A team that is handled well and is driven by a positive, holistic approach that ensure the well-being of team members is bound to outlast any other team, output a high quality of work and experience higher employee satisfaction and loyalty. The Business Leadership book calls this approach a Employee Fulfillment.
The Business Leadership book calls managers who focus on their team’s fulfillment as fulfillment focused managers. They believe in ensuring that their employees are in sync with their passion, values and strengths and do their best work with as much independence as possible.
Fulfillment-focused managers have a better chance of retaining employees who output a high quality of work compared to Performance-focused managers whose employees are under so much pressure that they are often overwhelmed and the teams experience a high turnover rate costing the company revenue.
The Business Leadership books describes another type of manager, the Performance-focused managers who use the old way of micro-managing and controlling their employees with the hope that it will have them work faster for more output.
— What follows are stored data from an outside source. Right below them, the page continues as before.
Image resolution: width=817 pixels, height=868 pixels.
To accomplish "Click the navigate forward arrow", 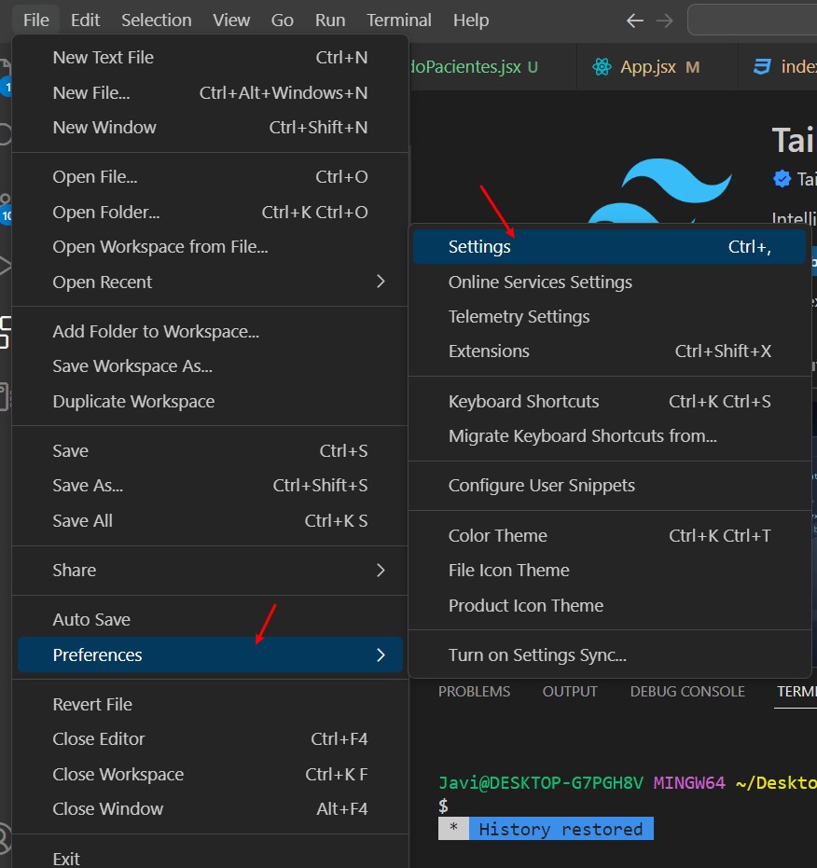I will click(x=664, y=21).
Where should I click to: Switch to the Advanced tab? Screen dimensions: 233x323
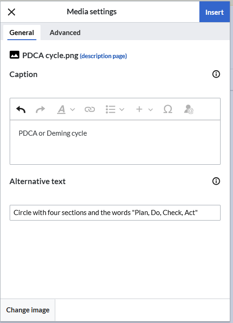coord(65,33)
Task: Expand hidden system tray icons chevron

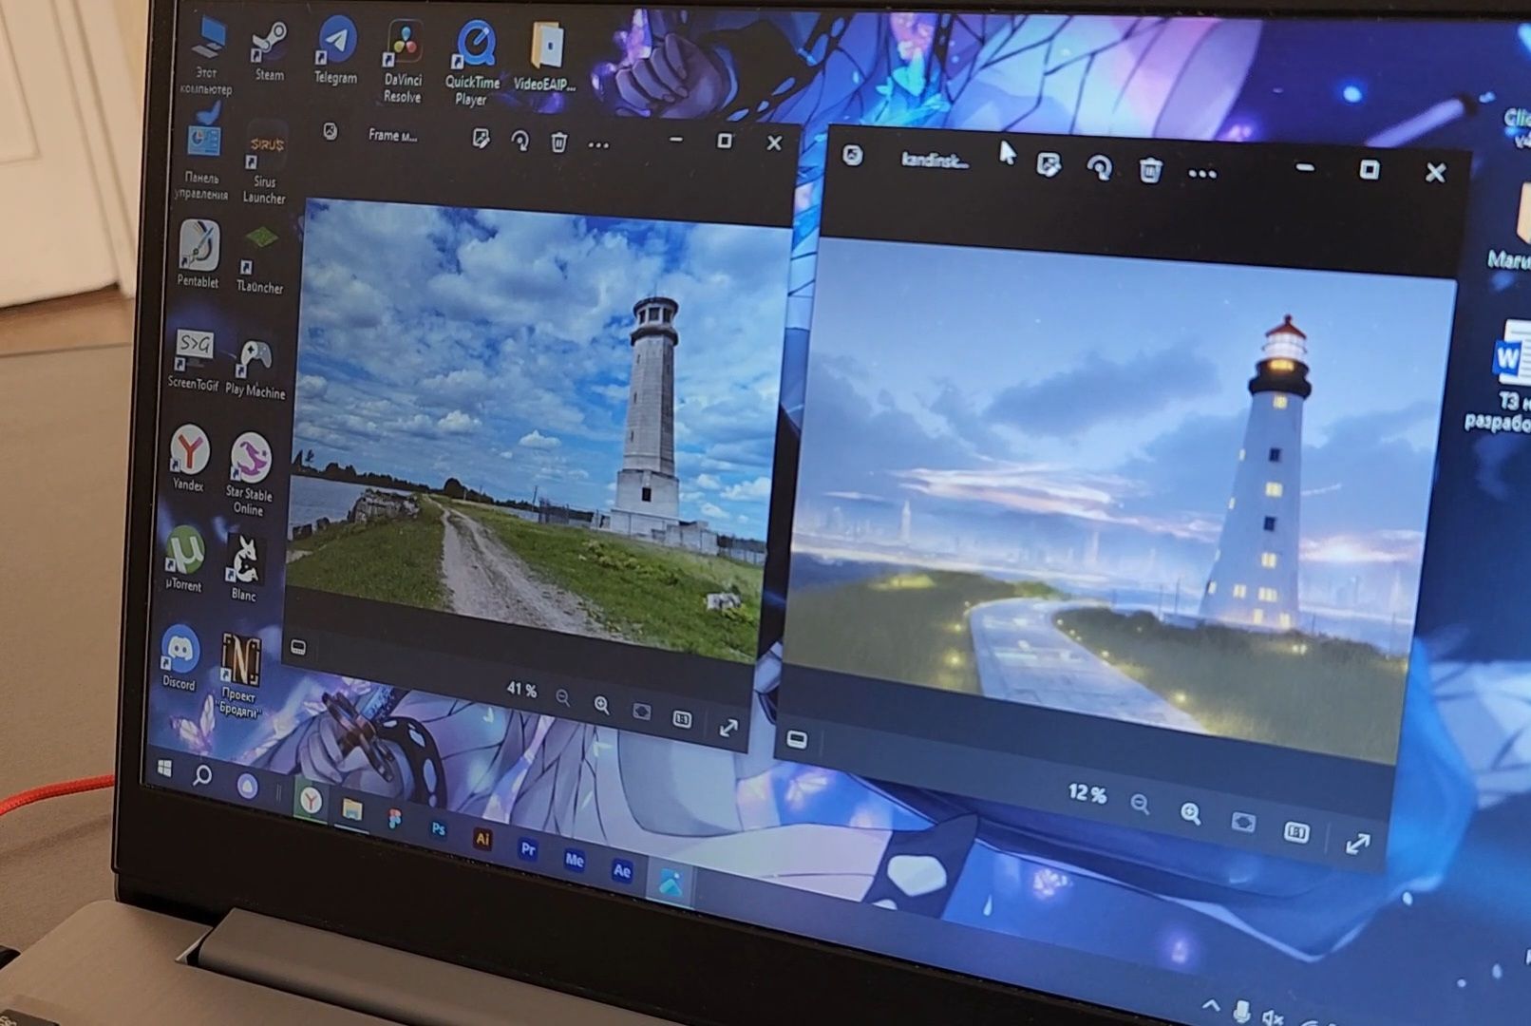Action: [x=1211, y=1005]
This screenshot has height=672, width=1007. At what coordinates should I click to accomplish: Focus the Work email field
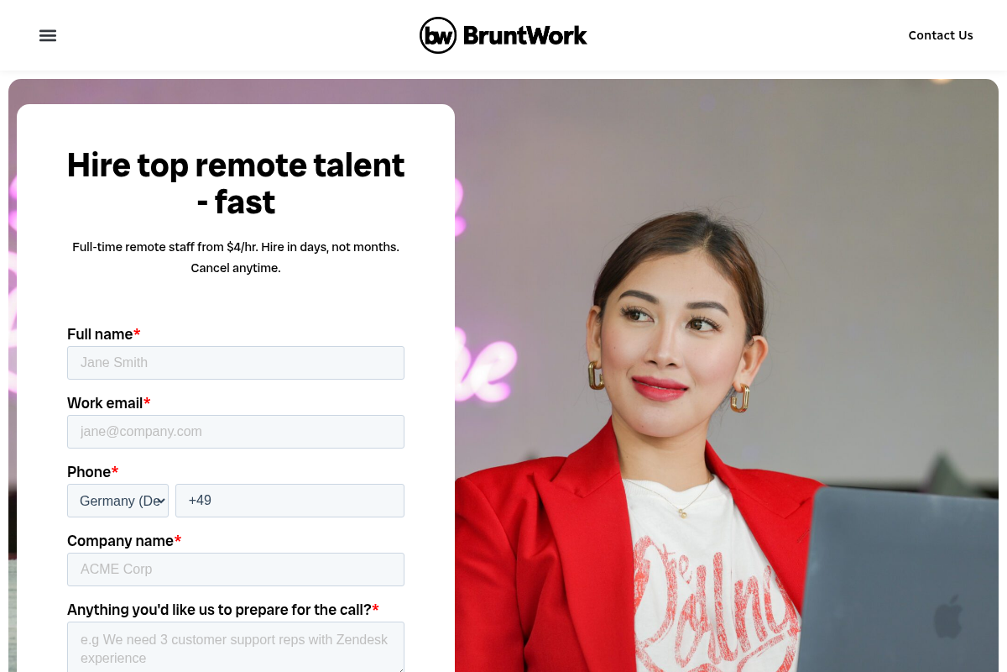236,432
There’s a solely outcome based focus. Their only concern is that employees are meeting their quotas. If not, the manager takes it upon themselves to cajole, micromanage, force or monitor employees to carry out their work. This puts extreme pressure on the employee, the manager and the team. It leads to an unhappy team and employees who simply do the bare minimum and dash out of there the minute ‘home-time’ comes calling.
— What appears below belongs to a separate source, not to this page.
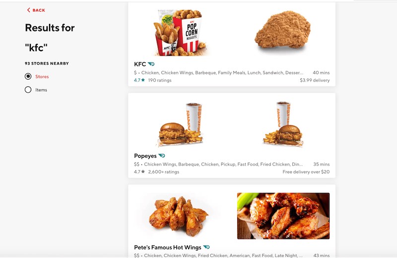
Task: Click Pete's saucy glazed wings photo
Action: tap(283, 216)
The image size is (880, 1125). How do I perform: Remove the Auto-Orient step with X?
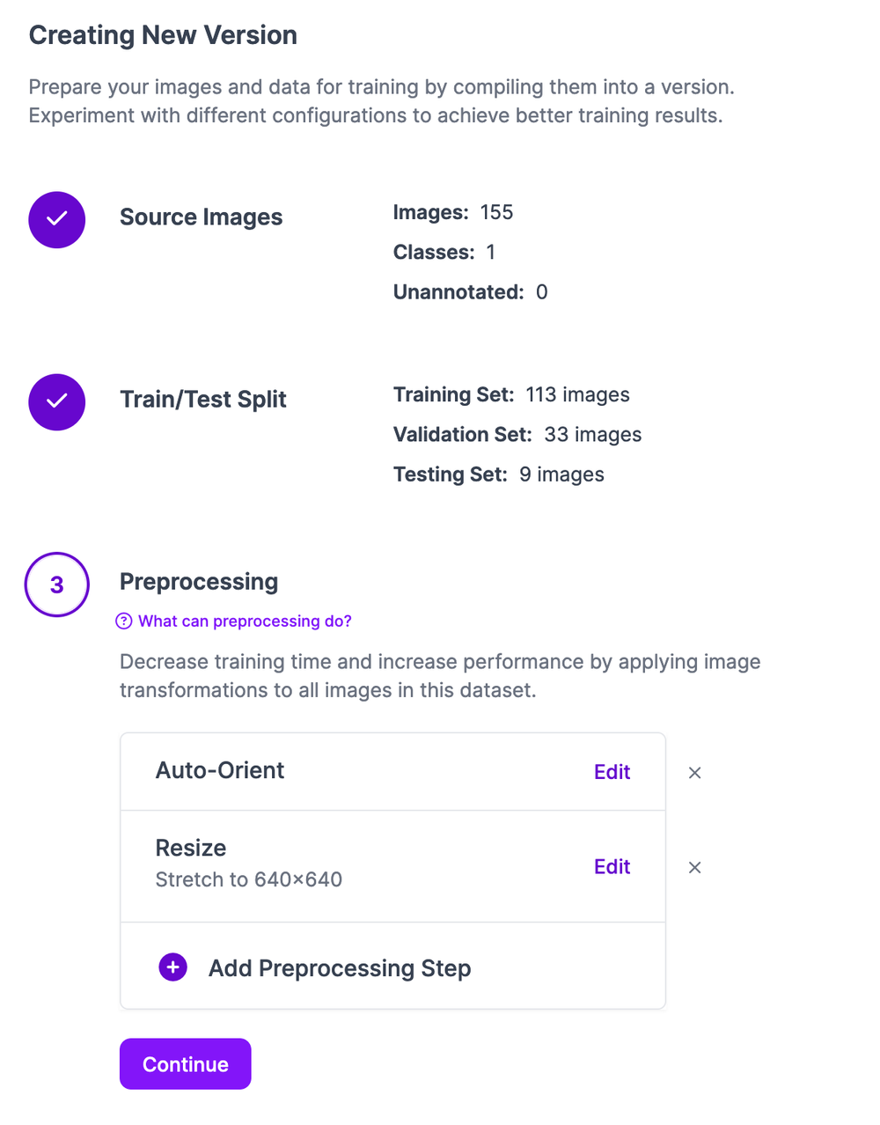(x=694, y=773)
Managers who focus on the fulfillment of their team build successful teams with happy employees who are eager to contribute and own their projects. Their team members go the extra mile with regards to their work.
Evidence shows that when employees are fulfilled, they perform better, in fact they outperform, exceed expectations and easily meet deadlines and quotas.. Fulfillment-focused managers focus on helping each member of their team tap into what fulfills them, whether the team is growing, taps into each member’s strengths and creating a great work experience .
There is a misconception that force is the only way to get maximum performance out of an employee. While this may work, it often results in late deadlines, employee burnout, high employee turnover rate. Like the story of the goose with the golden egg, most people understand that killing the goose stops its egg production, but pressuring it will slow down production and dry it up.
On the other hand a happy goose that is treated well will lay golden eggs for far much longer and faster and higher in number than one that is mistreated. Fulfillment managers understand this and treat their employees well.
A fulfillment focused approach focuses on helping the employee tap into the things that fulfill them, helping them reconnect with their work on a personal and passionate level.
Employees that are fulfilled are bound to make better choices outside work too.. They look at their work as a critical part of who they are and appreciate the purpose it serves.
They also take the time to recharge so that they can get back to what they love.Every manager must stop and ask themselves whether they are leading a performance of fulfillment strategy with their team and reconsider if not to ensure maximum success.